Permasalahan Alokasi Anggaran Mandatory Spending Bidang Pendidikan juga dialami oleh Pemerintah Kabupaten Ogan Ilir, antara lain:
Pertama, kurang terpenuhinya Mutu Pelayanan Dasar di Kabupaten Ogan Ilir di setiap jenis pelayanan dasar baik itu Pelayanan Pendidikan Anak Usia Dini (PAUD), Pelayanan Pendidikan Dasar (SD dan SMP), dan Pelayanan Pendidikan Kesetaraan (PNF), yang mencakup Standar jumlah dan kualitas barang dan/atau jasa yaitu standar satuan pendidikan (standar kompetensi lulusan, standar isi, standar proses, standar sarana dan prasarana, standar pengelolaan, standar pembiayaan, dan standar penilaian) dan standar biaya pribadi peserta didik (perlengkapan dasar peserta didik dan pembiayaan pendidikan), dan Standar jumlah dan kualitas pendidik dan tenaga kependidikan yaitu meliputi jenis, kualitas dan jumlah pendidik dan tenaga kependidikan;
Kedua, belum optimalnya pembinaan pendidikan karakter yang disebabkan oleh belum optimalnya pembinaan kesiswaan terkait dengan pemantapan nilai-nilai nasionalisme pada semua jenis dan jenjang satuan pendidikan, belum optimalnya pendidikan budi pekerti yang berorientasi pada pengembangan nilai-nilai kejujuran dan pembentukan karakter mulia pada semua jenis dan jenjang satuan pendidikan serta kurangnya apresiasi/peran masyarakat dalam pembinaan karakter dan budi pekerti;
Ketiga, kurangnya partisipasi masyarakat dalam melestarikan kebudayaan daerah antara lain disebabkan: daya minat untuk mendalami dan mengapresiasi seni dan budaya masih rendah khususnya seni dan budaya tradisional, kualitas maupun kuantitas guru, pelatih, seniman, kreator dibidang seni masih sangat kurang (sangat terbatas) serta ketersediaan tenaga ahli dibidang arkeologi yang menangani benda-benda purbakala belum ada;
Keempat, kurangnya layanan aparatur dalam melaksanakan tugas pokok dan fungsi di bidang pendidikan dan kebudayaan antara lain disebabkan belum optimalnya pelayanan administrasi perkantoran dan disiplin pegawai, kurangnya sarana dan prasarana aparatur, serta kurangnya kapasitas sumber daya aparatur.
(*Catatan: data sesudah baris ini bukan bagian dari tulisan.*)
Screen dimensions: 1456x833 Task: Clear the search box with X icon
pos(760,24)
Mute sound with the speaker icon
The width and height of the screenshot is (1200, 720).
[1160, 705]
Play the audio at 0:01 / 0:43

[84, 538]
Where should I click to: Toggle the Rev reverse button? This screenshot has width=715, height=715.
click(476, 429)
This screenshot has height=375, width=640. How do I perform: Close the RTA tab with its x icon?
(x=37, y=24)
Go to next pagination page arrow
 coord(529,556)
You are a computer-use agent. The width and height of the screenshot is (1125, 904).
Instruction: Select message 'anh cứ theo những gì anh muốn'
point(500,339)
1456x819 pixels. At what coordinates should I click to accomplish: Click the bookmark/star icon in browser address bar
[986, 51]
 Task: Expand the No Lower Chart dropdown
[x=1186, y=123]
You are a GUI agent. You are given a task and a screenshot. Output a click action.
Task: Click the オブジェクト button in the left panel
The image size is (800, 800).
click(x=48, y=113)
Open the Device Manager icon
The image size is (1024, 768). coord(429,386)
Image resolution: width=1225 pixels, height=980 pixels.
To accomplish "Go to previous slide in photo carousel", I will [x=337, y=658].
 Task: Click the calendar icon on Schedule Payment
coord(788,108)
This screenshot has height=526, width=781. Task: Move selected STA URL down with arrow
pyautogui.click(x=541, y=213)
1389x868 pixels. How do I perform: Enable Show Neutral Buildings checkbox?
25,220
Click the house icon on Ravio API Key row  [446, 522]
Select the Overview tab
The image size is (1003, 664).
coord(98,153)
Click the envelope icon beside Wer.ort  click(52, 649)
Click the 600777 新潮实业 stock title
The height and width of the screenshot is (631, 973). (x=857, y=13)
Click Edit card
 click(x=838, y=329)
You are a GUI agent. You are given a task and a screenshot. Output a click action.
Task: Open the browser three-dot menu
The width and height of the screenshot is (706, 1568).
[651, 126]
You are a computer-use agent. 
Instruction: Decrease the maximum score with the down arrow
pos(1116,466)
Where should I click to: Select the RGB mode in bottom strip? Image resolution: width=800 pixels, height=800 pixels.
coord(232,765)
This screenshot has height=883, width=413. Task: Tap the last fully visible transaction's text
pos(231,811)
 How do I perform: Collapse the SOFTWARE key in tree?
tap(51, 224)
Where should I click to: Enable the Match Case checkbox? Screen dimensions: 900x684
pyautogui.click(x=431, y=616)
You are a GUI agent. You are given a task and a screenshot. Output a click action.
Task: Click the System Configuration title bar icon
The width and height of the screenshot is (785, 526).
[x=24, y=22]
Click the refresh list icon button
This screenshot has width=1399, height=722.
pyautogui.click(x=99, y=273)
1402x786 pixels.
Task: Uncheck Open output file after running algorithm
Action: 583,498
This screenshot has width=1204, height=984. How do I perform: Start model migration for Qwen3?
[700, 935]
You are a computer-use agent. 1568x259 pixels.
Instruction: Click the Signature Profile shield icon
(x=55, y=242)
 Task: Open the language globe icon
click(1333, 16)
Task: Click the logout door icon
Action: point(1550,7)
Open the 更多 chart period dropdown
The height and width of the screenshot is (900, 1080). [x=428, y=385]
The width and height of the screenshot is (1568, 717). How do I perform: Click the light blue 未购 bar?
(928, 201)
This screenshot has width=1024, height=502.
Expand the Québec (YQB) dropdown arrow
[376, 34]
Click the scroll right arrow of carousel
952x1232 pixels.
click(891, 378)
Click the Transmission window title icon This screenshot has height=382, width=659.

Oleh karena itu diperlukan arah perbaikan model reformasi birokrasi dapat ditinjau dari tiga aspek yakni isi, strategi dan proses serta struktur implementor yang jelas melalui upaya antara lain;
Pertama, Meningkatkan kualitas sumber daya manusia melalui pendidikan yang kreatif, bermutu dan merata yang didukung oleh teknologi, melalui strategi Penguatan pelayanan dasar pendidikan dan pemberian pendidikan kesetaraan berupa Paket A, B, dan C;
Kedua, Mempercepat pemerataan penyediaan sarana-prasarana pendidikan dan infrastruktur pendukungnya memalui strategi percepatan pembangunan akses sarana prasarana dan infrastruktur pendidikan;
Ketiga, Meningkatkan kualitas serta kesejahteraan pendidik dan tenaga kependidikan, melalui strategi mengupayakan insentif tambahan bagi pendidik dan tenaga kependidikan serta mengupayakan peningkatan kompetensi guru minimal S1/DIV serta bersertifikasi;
Keempat, Meningkatkan pendidikan mental karakter melalui penanaman nilai-nilai Pancasila, nilai-nilai agama, dan nilai-nilai budi pekerti dengan pembelajaran yang inovatif, melalui strategi mengupayakan pendidikan mental karakter serta mendorong pendidik agar lebih inovatif dalam pembelajaran.(*)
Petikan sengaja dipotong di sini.